We venture into traditional topical antagonists, preventive strategies and natural therapies as well as game-changing systemic biologics. This issue’s contributors examine the best features and biggest safety concerns of key medication groups. They reveal insights into specific ocular conditions, both rare and commonplace, to guide both novice and seasoned practitioner. Finally, our expert surgeons delineate their personal approach to perioperative anti-inflammatory therapy for their own “bread and butter” operative procedures.
AN EVOLVING APPROACH
Genomic analysis and personalized medicine will soon identify far more specific targets for inflammatory diseases. Intelligent drug transport provides more potent, safer solutions: novel ocular surface vehicles, sub-conjunctival, sub-Tenon, intracameral and suprachoridal drug delivery offer magnificent therapeutic index advantages to inventor and industry alike.
Understanding and controlling inflammation proactively may be the most important discipline of the 21st century,9 while patients with blinding ocular disease may be the most blessed beneficiaries. OM
REFERENCES
- Barton GM. A calculated response: control of inflammation by the innate immune system. J Clin Invest. 2008 Feb 1;118:413-420.
- Hunter, P. The inflammation theory of disease. EMBO Rep 2012 Nov;13:968-970.
- O’Connor SM, Taylor CE, Hughes JM. Emerging infectious determinants of chronic diseases. Emerg Infect Dis. 2006 Jul;12:1051-1057.
- Chen M, Xu H. Parainflammation, chronic inflammation, and age-related macular degeneration. J Leukoc Biol. 2015 Nov;98:713-25.

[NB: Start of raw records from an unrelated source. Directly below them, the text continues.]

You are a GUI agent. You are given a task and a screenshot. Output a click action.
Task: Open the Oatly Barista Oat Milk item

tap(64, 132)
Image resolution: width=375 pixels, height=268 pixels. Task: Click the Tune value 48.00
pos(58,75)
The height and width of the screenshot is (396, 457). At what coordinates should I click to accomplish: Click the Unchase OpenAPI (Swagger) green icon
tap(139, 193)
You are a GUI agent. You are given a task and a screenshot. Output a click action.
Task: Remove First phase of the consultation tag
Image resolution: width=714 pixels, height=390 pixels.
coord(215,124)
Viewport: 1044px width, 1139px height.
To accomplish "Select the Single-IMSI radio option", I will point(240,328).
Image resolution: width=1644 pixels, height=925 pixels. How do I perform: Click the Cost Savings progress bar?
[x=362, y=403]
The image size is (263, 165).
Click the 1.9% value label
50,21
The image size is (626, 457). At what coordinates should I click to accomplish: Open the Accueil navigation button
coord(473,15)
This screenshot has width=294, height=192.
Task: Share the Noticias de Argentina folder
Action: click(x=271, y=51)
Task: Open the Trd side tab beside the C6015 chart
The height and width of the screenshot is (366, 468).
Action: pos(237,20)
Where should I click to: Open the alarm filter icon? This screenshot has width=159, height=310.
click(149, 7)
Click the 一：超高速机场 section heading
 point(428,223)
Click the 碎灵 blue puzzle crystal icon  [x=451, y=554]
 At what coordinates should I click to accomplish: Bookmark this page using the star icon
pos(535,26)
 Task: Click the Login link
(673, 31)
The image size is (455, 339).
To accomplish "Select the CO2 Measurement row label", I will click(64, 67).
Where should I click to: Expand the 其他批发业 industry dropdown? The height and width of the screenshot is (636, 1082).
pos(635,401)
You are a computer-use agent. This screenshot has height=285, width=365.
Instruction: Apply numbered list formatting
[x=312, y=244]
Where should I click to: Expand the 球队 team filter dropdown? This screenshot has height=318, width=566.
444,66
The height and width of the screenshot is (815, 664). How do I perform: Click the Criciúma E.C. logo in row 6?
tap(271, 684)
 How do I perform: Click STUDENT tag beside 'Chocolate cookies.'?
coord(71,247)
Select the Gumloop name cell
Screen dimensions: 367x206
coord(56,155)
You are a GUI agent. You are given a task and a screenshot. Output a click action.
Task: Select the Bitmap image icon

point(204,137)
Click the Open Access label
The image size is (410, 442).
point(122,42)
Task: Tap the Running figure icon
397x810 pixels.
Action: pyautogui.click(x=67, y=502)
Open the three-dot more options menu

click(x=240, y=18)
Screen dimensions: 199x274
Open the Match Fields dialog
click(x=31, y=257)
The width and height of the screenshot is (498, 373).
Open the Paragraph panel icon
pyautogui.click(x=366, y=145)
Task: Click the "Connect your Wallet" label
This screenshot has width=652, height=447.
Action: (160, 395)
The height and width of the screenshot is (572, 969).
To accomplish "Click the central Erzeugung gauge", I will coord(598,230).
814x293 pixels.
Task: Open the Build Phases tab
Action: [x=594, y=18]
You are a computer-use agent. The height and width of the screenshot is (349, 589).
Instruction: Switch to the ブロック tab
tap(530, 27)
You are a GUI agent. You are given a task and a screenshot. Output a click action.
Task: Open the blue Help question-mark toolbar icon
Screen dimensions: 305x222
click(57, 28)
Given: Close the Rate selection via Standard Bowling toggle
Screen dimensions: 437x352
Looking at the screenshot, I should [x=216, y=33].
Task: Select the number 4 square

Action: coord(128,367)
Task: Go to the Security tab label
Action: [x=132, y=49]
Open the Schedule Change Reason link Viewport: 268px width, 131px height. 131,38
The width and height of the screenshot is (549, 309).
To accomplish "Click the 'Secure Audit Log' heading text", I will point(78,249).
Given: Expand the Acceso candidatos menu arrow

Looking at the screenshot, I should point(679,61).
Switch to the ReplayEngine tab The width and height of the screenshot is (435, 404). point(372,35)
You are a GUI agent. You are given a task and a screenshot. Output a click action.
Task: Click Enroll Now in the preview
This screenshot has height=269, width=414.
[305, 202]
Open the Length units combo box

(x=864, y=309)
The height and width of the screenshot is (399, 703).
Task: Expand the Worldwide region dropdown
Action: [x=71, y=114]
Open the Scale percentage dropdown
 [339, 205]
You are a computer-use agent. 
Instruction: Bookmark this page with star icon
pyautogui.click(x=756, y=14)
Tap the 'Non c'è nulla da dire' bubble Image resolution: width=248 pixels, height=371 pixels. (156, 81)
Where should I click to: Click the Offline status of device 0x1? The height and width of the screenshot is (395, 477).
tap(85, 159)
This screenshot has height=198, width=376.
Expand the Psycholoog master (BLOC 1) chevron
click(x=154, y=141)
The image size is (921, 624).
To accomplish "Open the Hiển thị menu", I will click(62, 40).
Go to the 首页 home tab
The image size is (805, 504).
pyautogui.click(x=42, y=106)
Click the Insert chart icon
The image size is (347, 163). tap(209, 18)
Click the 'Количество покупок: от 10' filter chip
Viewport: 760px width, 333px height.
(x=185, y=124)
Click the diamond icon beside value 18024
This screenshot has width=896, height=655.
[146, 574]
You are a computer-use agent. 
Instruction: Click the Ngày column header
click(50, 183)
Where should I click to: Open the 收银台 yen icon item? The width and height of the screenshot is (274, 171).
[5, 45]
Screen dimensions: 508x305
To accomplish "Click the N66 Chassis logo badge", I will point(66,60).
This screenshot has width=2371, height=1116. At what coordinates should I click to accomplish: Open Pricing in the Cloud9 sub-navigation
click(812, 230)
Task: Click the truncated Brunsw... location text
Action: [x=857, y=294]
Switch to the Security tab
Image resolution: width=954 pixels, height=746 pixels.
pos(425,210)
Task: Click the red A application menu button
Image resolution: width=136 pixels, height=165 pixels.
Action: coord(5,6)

- Bektas A, Schurman SH, Sen R, Ferrucci L. Aging, inflammation and the environment. Experimental Gerontology. May 2018;105:10-18.
- Woods JA, Wilund KR, Martin SA, Kistler BM. Exercise, Inflammation and Aging, Aging Dis. 2012 Feb; 3:130-140.
- Tan A, Sullenbarger B, Prakash R, McDaniel JC. Supplementation with eicosapentaenoic acid and docosahexaenoic acid reduces high levels of circulating proinflammatory cytokines in aging adults: A randomized, controlled study. Prostaglandins Leukot Essent Fatty Acids. 2018 May;132:23-29.
- Sheppard JD, Singh R, McClellan AJ, Weikert MP, Scoper SV, Joly TJ, Whitely WO, Kakkar E, Plugfelder SC. Long-term supplementation with n-6 and n-3 PUFAs improves moderate-to-severe keratoconjunctivitis sicca: A randomized double-blind clinical trial. J Ocul Pharmacol Ther. 2011 Feb;27:23-27.
- Serhan CN. Treating inflammation and infection in the 21st century: new hints from decoding resolution mediators and mechanisms. FASEB J. 2017 Apr;31:1273-1288.